Roma-Integration: Bildung ist der Ausweg aus der Armutsfalle

(LOZ). Roma-Kinder müssen an Schulen besser integriert werden, damit Bildung für sie der Schlüssel zum Wandel wird. Vor dem morgen (Freitag) beginnenden Roma-Gipfel der EU betonte Bildungskommissarin Androulla Vassiliou, dass der Ausweg aus Armut und Ausgrenzung für Millionen Roma nur über eine gute Ausbildung führt. Die Kommission will künftig stärker gegen Absonderung und Diskriminierung von Roma-Kindern an Schulen vorgehen. In Ländern wie Ungarn, der Slowakischen Republik, Rumänien, Bulgarien und der Tschechischen Republik brechen 90 Prozent der Roma-Kinder die Schule frühzeitig ab, in einigen EU-Ländern werden viele Roma-Schüler in getrennten Klassen unterrichtet.

Roma sind die größte Minderheit in Europa: zehn bis zwölf Millionen Menschen. Rund drei Millionen Roma-Kinder besuchen Schulen in den EU-Ländern. Seit 2011 unterstützen Programme des Europäischen Sozialfonds (ESF) und des Programms für Lebenslanges Lernen die Bildungsintegration der Roma europaweit. Zusätzlich wurden über ROMED, einem gemeinsamen Programm von Kommission und Europarat, 1300 Mediatoren ausgebildet, die Roma-Familien bestärken sollen, den Schulbesuch ihrer Kinder bis zum Ende ihrer Ausbildung zu unterstützen.

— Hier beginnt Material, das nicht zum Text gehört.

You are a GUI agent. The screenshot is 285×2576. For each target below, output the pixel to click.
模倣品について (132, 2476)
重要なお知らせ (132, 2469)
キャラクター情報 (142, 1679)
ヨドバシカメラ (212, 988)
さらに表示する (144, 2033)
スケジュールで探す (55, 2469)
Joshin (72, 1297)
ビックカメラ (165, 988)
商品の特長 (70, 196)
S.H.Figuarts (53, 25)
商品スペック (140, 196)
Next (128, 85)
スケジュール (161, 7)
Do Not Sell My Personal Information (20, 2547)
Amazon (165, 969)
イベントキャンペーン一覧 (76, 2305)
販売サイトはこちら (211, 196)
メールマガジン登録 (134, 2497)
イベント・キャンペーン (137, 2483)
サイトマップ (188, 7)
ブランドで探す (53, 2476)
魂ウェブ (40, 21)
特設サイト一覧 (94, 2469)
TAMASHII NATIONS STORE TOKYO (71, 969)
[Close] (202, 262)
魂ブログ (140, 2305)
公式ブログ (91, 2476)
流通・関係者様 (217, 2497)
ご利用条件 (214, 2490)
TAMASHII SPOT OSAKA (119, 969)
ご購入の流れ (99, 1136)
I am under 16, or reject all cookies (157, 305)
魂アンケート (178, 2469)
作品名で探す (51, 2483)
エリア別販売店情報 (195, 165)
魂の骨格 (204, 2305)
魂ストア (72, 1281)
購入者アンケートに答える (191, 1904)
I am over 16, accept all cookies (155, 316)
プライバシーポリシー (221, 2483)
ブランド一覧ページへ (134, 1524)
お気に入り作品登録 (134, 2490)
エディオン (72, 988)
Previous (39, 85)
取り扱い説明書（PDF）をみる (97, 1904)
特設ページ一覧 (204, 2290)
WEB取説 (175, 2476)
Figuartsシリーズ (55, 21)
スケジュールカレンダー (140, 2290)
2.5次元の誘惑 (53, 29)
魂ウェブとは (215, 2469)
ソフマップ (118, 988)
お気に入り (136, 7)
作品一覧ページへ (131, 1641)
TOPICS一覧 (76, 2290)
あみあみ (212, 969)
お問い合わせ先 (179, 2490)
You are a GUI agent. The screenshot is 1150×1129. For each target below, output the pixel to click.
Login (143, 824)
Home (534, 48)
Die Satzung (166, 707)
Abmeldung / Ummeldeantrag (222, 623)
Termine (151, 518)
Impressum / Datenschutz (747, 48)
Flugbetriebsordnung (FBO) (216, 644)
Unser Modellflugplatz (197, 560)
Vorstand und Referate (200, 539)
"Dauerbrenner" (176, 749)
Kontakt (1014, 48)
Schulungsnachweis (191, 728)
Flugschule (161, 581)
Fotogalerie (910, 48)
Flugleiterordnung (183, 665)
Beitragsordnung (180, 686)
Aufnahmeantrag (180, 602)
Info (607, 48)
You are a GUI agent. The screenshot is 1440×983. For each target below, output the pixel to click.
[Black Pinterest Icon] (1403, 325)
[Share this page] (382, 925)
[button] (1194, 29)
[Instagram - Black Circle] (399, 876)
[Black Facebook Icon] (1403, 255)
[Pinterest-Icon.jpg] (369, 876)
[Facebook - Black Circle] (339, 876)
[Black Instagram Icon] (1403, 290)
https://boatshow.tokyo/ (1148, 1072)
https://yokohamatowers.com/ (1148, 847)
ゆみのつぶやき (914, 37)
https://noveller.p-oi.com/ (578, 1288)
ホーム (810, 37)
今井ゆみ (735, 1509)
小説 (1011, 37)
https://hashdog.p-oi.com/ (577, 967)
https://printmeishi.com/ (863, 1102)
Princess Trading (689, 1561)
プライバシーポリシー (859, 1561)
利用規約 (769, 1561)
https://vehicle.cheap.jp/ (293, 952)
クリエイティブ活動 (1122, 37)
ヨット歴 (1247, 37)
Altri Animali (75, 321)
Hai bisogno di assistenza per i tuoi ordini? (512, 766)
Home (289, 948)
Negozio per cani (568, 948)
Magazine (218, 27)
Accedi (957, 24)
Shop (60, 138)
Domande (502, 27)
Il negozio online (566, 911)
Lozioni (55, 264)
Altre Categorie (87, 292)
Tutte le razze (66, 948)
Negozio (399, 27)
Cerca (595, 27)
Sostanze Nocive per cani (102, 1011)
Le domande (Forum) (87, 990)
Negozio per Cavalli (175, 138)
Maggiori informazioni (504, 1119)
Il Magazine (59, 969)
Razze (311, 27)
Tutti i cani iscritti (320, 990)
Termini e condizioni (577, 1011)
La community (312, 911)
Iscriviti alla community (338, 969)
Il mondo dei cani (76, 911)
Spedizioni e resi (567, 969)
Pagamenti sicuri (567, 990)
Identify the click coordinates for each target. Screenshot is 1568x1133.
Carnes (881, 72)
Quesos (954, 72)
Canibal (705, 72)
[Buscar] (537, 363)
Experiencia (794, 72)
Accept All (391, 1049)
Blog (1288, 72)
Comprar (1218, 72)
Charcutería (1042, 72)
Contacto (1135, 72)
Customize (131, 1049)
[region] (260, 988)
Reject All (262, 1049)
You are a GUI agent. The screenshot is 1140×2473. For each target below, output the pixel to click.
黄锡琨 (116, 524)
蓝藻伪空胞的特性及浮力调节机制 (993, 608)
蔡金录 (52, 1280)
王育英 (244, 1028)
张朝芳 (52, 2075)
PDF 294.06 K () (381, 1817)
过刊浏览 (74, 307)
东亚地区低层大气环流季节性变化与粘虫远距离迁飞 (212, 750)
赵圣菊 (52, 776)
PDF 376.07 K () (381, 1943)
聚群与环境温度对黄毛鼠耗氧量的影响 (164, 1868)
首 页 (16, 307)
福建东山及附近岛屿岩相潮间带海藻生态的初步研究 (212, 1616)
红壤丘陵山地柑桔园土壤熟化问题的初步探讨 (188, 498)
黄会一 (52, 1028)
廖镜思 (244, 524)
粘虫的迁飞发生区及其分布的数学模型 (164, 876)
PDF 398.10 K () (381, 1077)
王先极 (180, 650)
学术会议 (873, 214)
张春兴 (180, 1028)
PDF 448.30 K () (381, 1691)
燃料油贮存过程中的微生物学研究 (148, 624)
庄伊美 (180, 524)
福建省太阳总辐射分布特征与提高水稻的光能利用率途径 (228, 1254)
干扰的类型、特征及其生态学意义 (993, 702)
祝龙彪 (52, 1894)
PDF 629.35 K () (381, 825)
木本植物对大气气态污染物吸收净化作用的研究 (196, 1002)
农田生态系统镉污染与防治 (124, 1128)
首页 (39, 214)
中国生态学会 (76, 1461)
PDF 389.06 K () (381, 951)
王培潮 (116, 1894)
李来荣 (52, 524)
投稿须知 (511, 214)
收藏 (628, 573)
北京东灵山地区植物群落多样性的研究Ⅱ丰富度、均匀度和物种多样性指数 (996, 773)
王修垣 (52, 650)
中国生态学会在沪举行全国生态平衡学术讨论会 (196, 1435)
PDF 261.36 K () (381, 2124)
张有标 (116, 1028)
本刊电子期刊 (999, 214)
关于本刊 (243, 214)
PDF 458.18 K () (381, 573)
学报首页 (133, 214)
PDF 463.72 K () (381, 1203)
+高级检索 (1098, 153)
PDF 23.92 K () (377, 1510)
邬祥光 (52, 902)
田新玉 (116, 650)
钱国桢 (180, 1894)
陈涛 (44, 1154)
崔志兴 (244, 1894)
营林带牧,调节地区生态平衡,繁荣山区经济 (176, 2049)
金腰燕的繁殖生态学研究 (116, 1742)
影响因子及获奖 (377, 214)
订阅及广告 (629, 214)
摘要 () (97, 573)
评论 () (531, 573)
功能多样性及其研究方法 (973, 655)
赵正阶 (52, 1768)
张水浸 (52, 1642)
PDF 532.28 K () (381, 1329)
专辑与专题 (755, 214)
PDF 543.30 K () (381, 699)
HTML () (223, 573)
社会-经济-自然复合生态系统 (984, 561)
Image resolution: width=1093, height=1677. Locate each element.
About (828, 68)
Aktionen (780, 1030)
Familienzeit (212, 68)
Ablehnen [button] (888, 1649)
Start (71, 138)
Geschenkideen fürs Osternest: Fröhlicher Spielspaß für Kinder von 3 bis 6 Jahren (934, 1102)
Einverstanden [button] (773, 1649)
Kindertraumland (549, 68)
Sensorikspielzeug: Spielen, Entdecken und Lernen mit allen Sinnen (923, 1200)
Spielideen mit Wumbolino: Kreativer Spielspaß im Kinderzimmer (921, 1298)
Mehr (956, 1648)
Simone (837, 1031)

Lokale, nationale und europäische Politiker sowie Staats- und Regierungschefs werden mit Vertretern der Zivilgesellschaft morgen (Freitag)  in Brüssel zum ersten EU-Roma-Gipfel seit dem Start des EU-Programms zur Integration der Roma 2011 zusammenkommen. Sie prüfen, inwiefern die nationalen Roma-Strategien, die jährlich von den Mitgliedstaaten vorgelegt werden, umgesetzt wurden und ob sie zur Verbesserung der Lebensqualität von Roma-Gemeinschaften vor Ort beitragen.  Zu den Rednern gehören der Präsident der Europäischen Kommission José Manuel Barroso, der rumänische Präsident Traian Băsescu, die stellvertretende Ministerpräsidentin Bulgariens Zinaida Zlatanova sowie Minister und Staatssekretäre aus neun weiteren Mitgliedstaaten der EU. Regierungsunabhängige Redner sind George Soros, Vorsitzender der Open Society Foundation und Zoni Weisz, Überlebender des Roma-Holocaust.